Image credit: Susanne Nilsson

Saturday Odd Bits Roundup: Mind Food For A Downturn

Saturday, January 3rd, 2009

I’ll bet you don’t know as much as you think about what’s really happening when someone screws up. This article from the archives of The New Yorker about implicit and explicit learning and the difference between choking and panic. It’s the kind of information that isn’t used constantly, but will help you understand and solve the really sticky people problems that flare up when someone fails.

“Choking is about thinking too much. Panic is about thinking too little. Choking is about loss of instinct. Panic is reversion to instinct.”

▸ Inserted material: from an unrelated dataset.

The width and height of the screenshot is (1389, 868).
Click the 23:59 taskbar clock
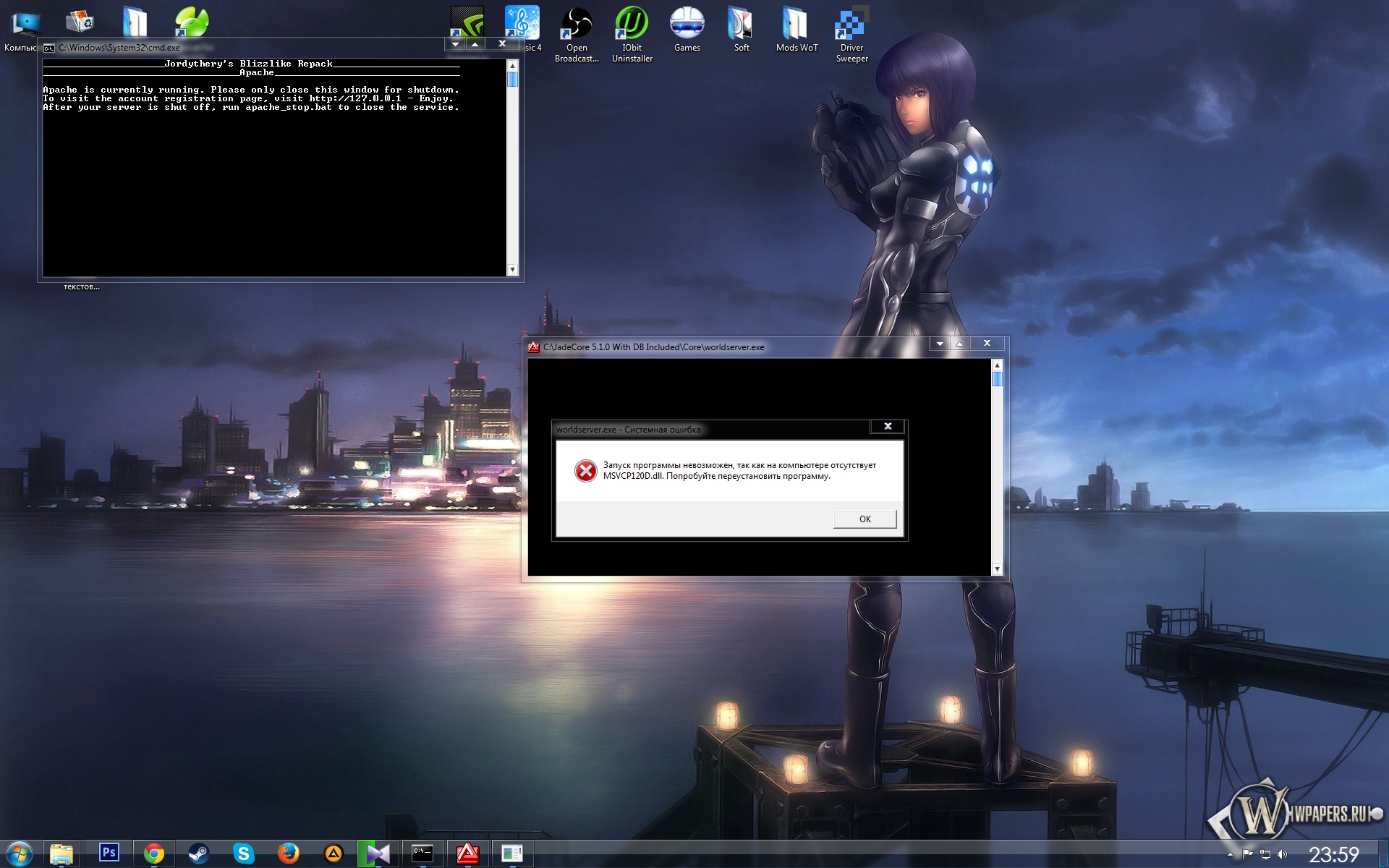pyautogui.click(x=1333, y=854)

Surprise! It’s the shaping up to be a very tough year; one in which you have the choice between hunkering down, laying off, wimping out and whining about it or grabbing opportunity, taking calculated risks and going for the brass ring. Newspapers are facing a double whammy. They were already under siege before the crash, but that doesn’t mean that they don’t have a choice—and if they do we all do.

“In truth, all our staff losses are in part an inability of management to identify and pursue new product opportunities, and in part an internal aversion to change.”

Finally, an interview with Marissa Mayer, vice-president of search products and user experience at Google, about innovation, downturns and healthy internal competition.

“The other groups at Google aren’t willing to accept that the only people who get to have fun and be innovative are the product managers and the engineers. It’s innovation envy. So what happens is, the Human Relations department wants to be innovative. They want to build HR policies like no one’s ever had before. Some of these people want to build facilities like no one’s ever had before. The finance team wants to bring the company public in a way that no one ever has before.”

I hope this information helps you lose the fear,  sets your eyes on that brass ring, and sparks your own innovative ideas.

The worst thing that can happen is that you’ll miss, but you’ll still be miles ahead of the folks hiding down in their bunker.